BTW: "Choosing wisely" is a cynical attempt to separate utilization from prices, and it is cost that ultimately matters.
I'll second your opinion. As a private practitioner, insurance companies have always been my friend, and I'm glad they are aggressively monitoring their utilization. Honestly, nobody has helped me build a robust practice more than the local IPAs and now some of the bigger insurance companies. In my area, a big payor is buying out medical groups and one of their first edicts on the cancer side has been to get rid of academic centers. A particularly aggressive local academic entity has had its expansion efforts significantly disrupted by medical groups and insurance companies that won't contract with their satellite centers. This stuff is starting to make it's way to the PPO world too. Lots of talk of narrow PPO networks that will exclude the academic guys.

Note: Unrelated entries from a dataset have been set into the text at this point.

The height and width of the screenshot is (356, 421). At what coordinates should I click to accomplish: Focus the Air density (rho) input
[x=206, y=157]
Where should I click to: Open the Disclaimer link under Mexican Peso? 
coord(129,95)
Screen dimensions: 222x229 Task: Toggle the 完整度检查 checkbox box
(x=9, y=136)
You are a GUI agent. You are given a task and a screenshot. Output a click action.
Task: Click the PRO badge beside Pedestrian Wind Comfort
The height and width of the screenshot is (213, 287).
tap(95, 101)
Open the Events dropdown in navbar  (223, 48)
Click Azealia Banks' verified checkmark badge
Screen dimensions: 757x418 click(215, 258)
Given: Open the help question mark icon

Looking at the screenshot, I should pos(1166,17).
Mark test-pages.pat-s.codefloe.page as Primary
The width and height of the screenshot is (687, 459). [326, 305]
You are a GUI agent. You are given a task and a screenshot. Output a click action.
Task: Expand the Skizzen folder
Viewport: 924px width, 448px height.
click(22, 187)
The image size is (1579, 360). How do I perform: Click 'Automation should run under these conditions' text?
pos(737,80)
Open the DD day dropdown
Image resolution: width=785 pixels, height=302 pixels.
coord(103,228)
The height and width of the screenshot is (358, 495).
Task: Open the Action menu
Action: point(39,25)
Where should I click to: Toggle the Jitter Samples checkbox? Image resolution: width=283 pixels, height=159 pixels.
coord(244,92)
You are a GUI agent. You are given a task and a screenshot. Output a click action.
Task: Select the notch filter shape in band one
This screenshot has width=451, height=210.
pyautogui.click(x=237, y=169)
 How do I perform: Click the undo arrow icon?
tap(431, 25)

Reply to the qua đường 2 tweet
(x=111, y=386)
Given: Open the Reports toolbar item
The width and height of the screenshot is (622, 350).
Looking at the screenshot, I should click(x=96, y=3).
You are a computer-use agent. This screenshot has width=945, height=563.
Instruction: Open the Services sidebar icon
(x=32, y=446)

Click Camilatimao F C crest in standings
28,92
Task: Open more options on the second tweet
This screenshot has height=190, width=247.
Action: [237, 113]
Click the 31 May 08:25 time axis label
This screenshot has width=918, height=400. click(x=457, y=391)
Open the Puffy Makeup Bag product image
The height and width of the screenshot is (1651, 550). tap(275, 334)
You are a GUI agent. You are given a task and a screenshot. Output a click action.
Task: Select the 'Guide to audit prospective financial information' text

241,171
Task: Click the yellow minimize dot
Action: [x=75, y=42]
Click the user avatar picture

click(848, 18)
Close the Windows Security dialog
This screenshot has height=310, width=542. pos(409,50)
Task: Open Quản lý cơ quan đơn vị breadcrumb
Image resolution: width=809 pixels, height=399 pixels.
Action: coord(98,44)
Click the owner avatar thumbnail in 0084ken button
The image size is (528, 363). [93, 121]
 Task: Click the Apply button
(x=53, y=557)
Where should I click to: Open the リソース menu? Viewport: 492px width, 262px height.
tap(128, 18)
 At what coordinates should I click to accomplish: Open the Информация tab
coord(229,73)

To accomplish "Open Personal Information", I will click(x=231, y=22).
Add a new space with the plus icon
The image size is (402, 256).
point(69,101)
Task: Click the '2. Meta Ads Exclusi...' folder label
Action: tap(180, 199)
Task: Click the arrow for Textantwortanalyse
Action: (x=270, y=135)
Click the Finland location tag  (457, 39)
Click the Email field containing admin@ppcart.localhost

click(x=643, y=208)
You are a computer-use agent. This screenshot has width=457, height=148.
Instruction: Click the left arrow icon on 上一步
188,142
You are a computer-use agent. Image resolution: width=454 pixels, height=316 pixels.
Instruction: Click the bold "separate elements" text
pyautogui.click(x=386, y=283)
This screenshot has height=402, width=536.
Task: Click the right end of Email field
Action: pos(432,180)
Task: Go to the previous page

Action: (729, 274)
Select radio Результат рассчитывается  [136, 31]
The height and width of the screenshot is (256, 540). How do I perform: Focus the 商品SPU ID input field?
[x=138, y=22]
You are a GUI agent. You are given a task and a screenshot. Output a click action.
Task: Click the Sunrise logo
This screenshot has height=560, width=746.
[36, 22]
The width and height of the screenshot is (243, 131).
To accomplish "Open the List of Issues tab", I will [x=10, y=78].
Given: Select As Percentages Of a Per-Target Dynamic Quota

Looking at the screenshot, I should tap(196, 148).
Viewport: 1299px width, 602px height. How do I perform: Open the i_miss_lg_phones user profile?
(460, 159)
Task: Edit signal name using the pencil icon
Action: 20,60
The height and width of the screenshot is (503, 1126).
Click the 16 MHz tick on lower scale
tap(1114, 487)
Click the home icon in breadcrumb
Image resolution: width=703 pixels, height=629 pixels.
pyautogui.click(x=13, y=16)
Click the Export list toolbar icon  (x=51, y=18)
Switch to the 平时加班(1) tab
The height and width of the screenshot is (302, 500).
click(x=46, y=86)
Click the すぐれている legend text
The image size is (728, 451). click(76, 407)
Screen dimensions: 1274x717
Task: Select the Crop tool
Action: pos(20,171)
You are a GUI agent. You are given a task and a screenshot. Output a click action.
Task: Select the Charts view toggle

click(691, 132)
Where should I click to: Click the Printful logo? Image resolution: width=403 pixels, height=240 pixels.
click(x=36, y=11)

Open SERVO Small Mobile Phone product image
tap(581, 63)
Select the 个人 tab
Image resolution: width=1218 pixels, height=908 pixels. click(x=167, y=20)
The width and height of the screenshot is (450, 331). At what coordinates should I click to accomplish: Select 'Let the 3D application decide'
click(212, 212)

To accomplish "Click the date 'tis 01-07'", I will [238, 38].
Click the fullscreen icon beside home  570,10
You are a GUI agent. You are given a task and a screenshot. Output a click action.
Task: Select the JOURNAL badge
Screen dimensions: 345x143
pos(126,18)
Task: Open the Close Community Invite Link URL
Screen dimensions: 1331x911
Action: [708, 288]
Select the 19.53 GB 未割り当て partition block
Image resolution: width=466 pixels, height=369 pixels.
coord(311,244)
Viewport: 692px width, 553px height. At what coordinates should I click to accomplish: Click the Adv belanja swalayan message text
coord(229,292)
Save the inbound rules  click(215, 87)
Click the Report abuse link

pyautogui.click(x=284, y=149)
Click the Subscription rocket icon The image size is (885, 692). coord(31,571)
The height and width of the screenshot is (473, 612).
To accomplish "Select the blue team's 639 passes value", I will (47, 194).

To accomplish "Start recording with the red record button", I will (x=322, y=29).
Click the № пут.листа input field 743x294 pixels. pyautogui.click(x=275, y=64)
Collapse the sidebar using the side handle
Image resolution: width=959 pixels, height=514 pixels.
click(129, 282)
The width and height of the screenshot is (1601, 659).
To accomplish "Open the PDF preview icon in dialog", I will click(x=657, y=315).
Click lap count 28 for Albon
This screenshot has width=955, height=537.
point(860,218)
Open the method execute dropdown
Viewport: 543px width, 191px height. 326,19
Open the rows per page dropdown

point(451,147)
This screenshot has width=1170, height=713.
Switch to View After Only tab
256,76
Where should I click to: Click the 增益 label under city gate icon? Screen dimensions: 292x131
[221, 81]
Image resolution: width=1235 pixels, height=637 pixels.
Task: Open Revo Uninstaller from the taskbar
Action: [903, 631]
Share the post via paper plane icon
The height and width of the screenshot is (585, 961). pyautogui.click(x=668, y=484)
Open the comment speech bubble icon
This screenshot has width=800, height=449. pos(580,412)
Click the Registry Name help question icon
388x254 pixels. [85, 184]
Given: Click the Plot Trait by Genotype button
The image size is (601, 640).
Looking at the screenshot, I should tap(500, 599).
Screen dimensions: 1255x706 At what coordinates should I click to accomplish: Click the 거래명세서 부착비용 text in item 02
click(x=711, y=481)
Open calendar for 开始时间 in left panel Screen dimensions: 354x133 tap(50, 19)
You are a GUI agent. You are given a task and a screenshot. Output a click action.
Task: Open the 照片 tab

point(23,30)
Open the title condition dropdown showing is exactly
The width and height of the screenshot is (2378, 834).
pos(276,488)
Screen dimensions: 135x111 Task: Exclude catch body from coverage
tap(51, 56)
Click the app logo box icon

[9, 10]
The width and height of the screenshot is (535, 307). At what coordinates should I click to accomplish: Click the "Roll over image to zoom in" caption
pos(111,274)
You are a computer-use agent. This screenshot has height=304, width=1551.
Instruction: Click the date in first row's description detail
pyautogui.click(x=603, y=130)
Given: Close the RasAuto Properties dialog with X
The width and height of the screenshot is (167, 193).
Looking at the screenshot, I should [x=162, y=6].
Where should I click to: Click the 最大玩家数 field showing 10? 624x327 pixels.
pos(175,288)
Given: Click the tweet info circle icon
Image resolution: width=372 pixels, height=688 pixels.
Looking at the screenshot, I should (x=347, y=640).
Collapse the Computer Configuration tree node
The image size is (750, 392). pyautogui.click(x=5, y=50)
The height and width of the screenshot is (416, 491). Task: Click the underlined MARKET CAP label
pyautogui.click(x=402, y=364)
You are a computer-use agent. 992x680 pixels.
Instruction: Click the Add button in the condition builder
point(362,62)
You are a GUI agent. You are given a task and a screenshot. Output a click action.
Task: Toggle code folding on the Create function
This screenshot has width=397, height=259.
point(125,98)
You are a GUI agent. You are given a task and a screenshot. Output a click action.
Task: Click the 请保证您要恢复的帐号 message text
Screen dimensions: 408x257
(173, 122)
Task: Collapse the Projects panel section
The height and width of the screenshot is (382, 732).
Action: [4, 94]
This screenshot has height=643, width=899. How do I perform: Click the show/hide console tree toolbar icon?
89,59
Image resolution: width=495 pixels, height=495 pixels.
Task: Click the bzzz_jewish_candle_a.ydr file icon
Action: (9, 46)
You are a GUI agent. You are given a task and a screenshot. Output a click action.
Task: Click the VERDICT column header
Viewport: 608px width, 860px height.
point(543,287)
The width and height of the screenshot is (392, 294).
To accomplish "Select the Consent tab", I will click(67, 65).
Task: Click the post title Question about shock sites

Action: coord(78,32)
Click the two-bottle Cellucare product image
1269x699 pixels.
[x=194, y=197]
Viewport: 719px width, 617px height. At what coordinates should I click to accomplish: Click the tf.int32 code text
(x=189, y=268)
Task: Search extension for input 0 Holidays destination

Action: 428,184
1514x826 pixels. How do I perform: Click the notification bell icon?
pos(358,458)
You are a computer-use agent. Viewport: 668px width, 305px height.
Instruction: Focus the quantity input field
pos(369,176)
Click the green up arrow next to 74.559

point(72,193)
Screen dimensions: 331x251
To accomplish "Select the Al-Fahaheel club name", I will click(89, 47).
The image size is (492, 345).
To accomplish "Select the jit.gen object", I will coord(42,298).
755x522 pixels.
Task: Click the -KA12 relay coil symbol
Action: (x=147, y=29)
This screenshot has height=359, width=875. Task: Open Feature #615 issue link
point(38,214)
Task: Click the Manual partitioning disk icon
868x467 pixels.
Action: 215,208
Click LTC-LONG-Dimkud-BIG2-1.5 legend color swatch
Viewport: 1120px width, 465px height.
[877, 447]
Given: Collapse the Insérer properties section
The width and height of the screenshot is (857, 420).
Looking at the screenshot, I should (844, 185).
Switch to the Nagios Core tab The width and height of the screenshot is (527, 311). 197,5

Because some guidelines have a line that gives the reviewer some discretion to approve...It'll usually be a non-specific line about "IMRT may be approved if clinically meaningful reduction in normal tissues can be achieved relative to 3D conformal therapy" or something to that effect.
That being said, I highly, highly suggest you get a copy of all the healthplan guidelines and make sure the treatment you are offering is covered for a given diagnosis. Even if it is I suggest you write in your plan "I am offering IMRT. IMRT is considered medically necessary per healthplan guideline '1234' for diagnosis "x" and should be covered for this case." If IMRT, SBRT, etc. isn't covered for the diagnosis, but the guideline has a line giving some wiggle room to the reviewer, then again I suggest you first QUOTE the guideline in your plan and then spell out how your therapy meets that exclusion. You need to be very specific. "Guideline '1234' says IMRT may be medically necessary if it leads to meaningful sparing of normal tissues. I am recommending IMRT because a 3D conformal plan would exceed the TD5/5 of "x Gy" for the optic chiasm." You might even need to look in the healthplan guideline to see what normal tissue constraints they use (emami vs. quantec, etc.). Just a little inside knowledge that may get your case approved by the nurse reviewer before it even has to go to a physician reviewer for appeal.
Bundles will be the real equalizer to private/freestanding vs hospital/academic centers, which is why ASTRO opposed them for so long. Certain insurance companies are already experimenting with cancer bundles in certain markers, with the freestanding centers, of course.I'll second your opinion. As a private practitioner, insurance companies have always been my friend, and I'm glad they are aggressively monitoring their utilization. Honestly, nobody has helped me build a robust practice more than the local IPAs and now some of the bigger insurance companies. In my area, a big payor is buying out medical groups and one of their first edicts on the cancer side has been to get rid of academic centers. A particularly aggressive local academic entity has had its expansion efforts significantly disrupted by medical groups and insurance companies that won't contract with their satellite centers. This stuff is starting to make it's way to the PPO world too. Lots of talk of narrow PPO networks that will exclude the academic guys.
This buzz regarding bundled payments for oncologic treatments has been going on for a while, but I personally not aware of any implementation.
UnitedHealthcare, MD Anderson deal may spur more bundled payments in cancer
21st Century Oncology and Humana Break New Ground with Case Rate Reimbursement Agreement | 21st Century Oncology
There are others as well, I believe in the Midwest
I think in one of my ACGME evaluation I once wrote the residents where I was training were nothing more then PAs b/c of all the stuff kristofer wrote. That did not go over well when the evaluation were reviewed.